As heated pennant races go, few, if any, match the 1951 dual between the New York Giants and Brooklyn Dodgers. Trailing by 12-1/2 games as late as August 14, the Giants closed the regular season on a 37-7 tear to force a deadlock and best-of-three playoff. This program was issued at the Polo Grounds for the dramatic finish of a three-game series punctuated by Bobby Thomson’s “Shot Heard 'Round the World.” The 20-page guide features unmarked scoring grids with pre-printed lineups and rosters that specifically date to that unforgettable series. The program presents beautifully. Cover is detached but present and, like the pages, is decidedly crisp. More on our website.

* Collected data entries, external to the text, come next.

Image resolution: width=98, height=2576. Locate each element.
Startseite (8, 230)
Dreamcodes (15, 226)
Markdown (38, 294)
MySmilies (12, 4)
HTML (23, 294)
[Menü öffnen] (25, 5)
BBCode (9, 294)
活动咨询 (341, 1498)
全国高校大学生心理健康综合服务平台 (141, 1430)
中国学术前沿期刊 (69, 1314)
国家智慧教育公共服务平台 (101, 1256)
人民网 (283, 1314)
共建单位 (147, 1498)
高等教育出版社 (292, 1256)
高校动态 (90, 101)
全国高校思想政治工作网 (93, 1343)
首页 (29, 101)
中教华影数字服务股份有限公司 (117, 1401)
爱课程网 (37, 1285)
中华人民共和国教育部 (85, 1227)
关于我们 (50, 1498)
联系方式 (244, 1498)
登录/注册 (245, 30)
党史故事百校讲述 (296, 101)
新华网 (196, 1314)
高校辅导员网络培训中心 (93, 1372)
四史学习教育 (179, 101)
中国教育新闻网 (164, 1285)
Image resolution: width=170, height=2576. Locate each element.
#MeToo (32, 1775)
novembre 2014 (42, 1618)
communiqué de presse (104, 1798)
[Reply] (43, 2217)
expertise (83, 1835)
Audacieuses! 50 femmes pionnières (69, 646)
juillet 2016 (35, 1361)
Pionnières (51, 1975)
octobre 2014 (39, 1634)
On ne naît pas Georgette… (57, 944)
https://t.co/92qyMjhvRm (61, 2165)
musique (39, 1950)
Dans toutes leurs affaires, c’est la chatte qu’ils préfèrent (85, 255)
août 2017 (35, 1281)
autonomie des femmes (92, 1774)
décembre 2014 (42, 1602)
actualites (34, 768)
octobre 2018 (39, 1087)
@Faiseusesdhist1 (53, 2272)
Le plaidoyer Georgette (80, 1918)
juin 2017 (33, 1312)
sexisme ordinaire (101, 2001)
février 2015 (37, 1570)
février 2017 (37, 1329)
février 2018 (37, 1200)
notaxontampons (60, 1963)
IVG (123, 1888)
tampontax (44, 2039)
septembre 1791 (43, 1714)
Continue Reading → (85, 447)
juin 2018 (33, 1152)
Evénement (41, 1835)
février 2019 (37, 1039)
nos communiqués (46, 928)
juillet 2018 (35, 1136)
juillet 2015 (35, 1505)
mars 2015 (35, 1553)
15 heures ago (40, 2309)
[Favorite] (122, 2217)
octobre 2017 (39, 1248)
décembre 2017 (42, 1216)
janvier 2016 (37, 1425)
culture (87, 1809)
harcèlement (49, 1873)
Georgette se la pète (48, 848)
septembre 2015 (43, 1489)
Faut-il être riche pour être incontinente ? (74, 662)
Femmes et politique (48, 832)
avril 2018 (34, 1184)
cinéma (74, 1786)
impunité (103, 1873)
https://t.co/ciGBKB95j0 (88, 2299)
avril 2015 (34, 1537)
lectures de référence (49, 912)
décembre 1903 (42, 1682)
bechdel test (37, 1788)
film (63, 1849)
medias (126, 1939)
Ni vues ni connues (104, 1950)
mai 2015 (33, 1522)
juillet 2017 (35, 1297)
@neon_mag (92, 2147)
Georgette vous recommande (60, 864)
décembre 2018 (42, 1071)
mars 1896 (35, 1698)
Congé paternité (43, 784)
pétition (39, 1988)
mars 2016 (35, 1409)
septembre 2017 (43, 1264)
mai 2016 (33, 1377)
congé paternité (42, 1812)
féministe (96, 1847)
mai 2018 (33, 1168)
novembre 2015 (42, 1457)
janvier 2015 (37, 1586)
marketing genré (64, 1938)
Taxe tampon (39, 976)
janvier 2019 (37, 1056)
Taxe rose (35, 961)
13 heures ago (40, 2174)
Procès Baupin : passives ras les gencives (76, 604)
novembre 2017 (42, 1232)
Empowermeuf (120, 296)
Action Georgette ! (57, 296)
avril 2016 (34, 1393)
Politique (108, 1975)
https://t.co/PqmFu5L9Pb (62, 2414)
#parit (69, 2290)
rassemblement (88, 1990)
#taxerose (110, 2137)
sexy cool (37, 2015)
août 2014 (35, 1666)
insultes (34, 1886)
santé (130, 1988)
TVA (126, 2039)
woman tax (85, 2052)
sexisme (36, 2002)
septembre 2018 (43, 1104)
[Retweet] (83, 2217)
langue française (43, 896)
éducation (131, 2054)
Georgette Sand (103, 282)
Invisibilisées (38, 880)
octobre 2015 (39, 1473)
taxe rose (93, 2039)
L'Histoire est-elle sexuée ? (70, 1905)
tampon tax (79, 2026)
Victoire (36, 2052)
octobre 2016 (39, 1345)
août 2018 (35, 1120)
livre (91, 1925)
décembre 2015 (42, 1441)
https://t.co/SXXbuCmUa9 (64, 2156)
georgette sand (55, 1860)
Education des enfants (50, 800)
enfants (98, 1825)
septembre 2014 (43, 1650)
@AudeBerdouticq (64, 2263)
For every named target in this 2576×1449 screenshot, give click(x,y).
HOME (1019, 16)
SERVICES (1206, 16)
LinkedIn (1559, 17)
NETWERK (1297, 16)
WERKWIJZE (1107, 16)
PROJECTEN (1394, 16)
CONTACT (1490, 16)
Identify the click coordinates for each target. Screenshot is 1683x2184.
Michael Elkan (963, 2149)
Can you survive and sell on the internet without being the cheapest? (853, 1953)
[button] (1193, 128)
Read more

With scoring grids unmarked, the key element in dating this program to the October 2-3 playoff games at Polo Grounds is the appearance of Bill Sharman on the Dodgers roster. Yes, this is the same Boston Celtics legend and four-time NBA champion who went on to the Basketball Hall of Fame. Prior to his hoops career, however, Sharman toiled for the Dodgers’ Class AA Fort Worth Cats affiliate in 1951. He was summoned to the parent club in late September and earned a somewhat dubious distinction. In the Dodgers’ September 27 contest at Braves Field with the score tied, 3-3 in the bottom of the eighth, Boston’s Bob Addis was ruled safe at the plate on a controversial call by umpire Frank Dascoli. Brooklyn catcher Roy Campanella threw his mitt down in disbelief and was ejected. Immediately, everyone in the Dodgers dugout (including Sharman) began screaming and was ejected and forced to leave. Thus, Sharman became the only man in Major League history to be ejected from a game without ever appearing in one.
Incidentally, with Pee Wee Reese representing the tying run at third base with only one out in the top of the 9th, the Dodgers were forced to send Wayne Terwilliger (.227) to the plate in place of Campanella. Terwilliger grounded to third, failing to drive home Reese and the Braves held on. The Dodgers’ lead was cut to just 1/2-game that day and many blame Dascoli, who was said to showboat in key situations such as the one in which he ejected Campanella and the Dodgers bench.